_What to do_
Word for word and without images, transcribe all of the records.

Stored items
++++
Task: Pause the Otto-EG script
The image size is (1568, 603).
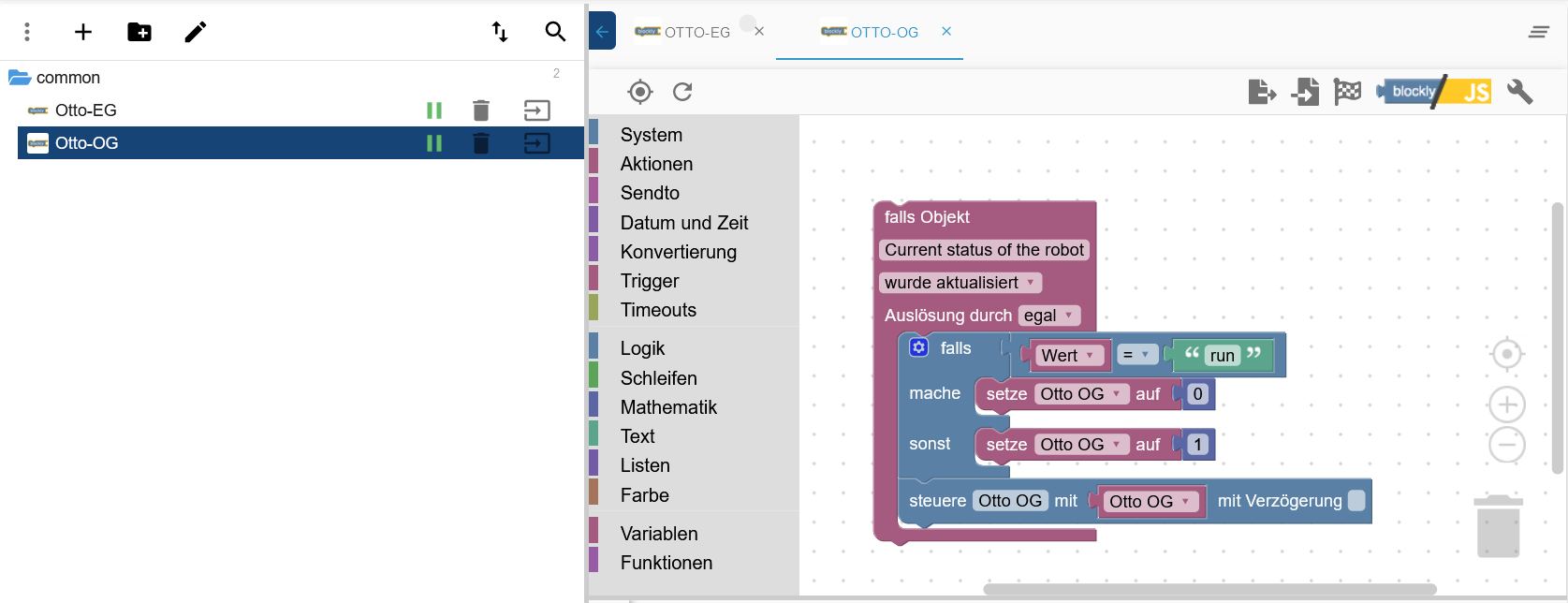Action: point(434,110)
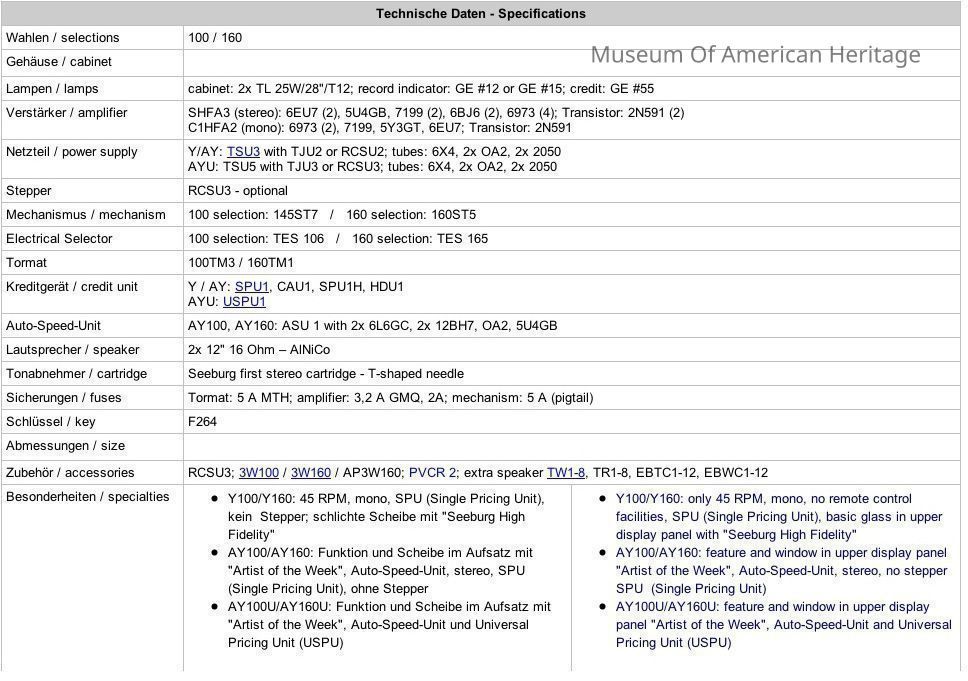Open the PVCR 2 link
The height and width of the screenshot is (681, 968).
pyautogui.click(x=432, y=473)
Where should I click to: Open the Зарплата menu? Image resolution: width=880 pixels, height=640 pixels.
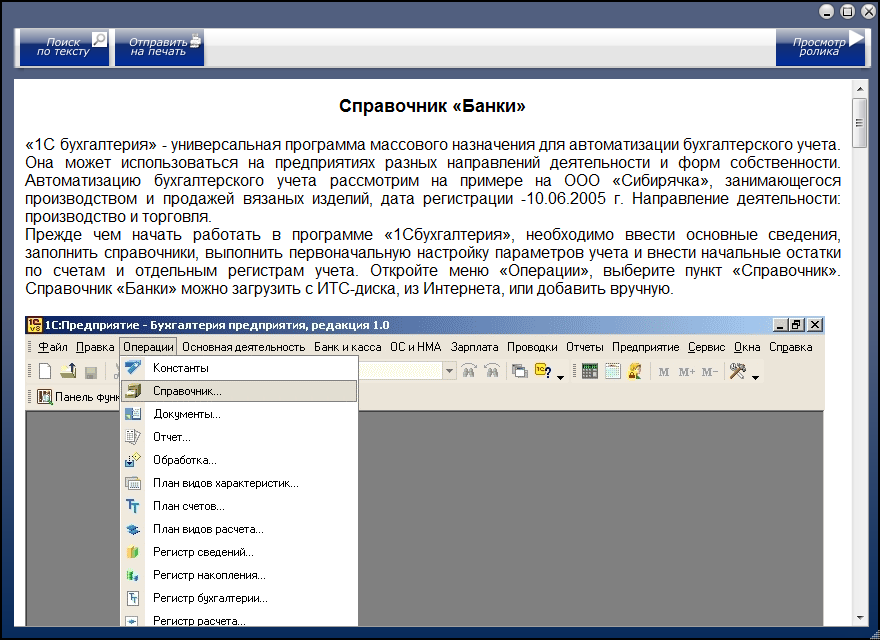click(x=474, y=347)
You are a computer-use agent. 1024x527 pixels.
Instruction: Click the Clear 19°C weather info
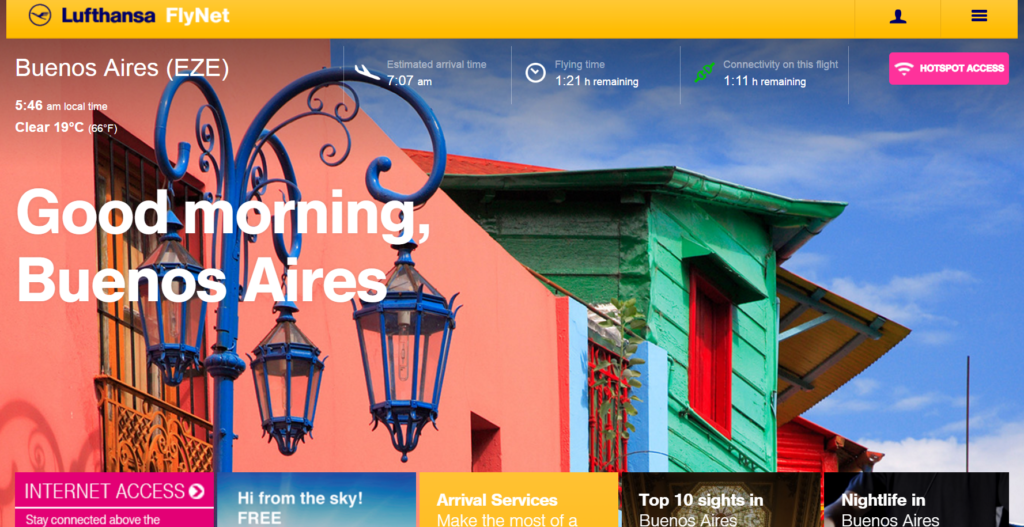66,127
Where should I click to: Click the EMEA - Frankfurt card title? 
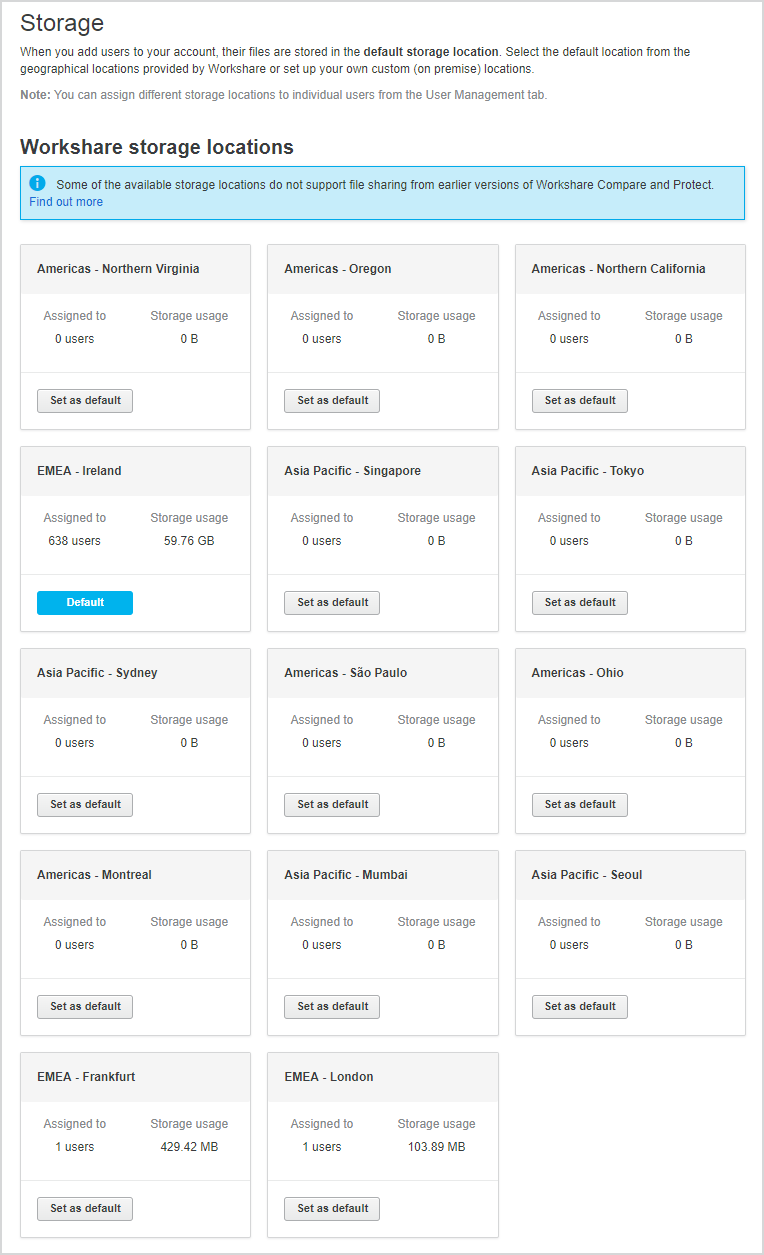coord(86,1077)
++++
_Solution to this task_
Task: Pause the Otto-EG script
The image size is (1568, 603).
Action: point(434,110)
Open the PVCR 2 link
The height and width of the screenshot is (681, 968).
pyautogui.click(x=432, y=473)
Where should I click to: Open the Зарплата menu? Image resolution: width=880 pixels, height=640 pixels.
click(x=474, y=347)
You are a computer-use agent. 1024x527 pixels.
Instruction: Click the Clear 19°C weather info
66,127
Where should I click to: Click the EMEA - Frankfurt card title? 
coord(86,1077)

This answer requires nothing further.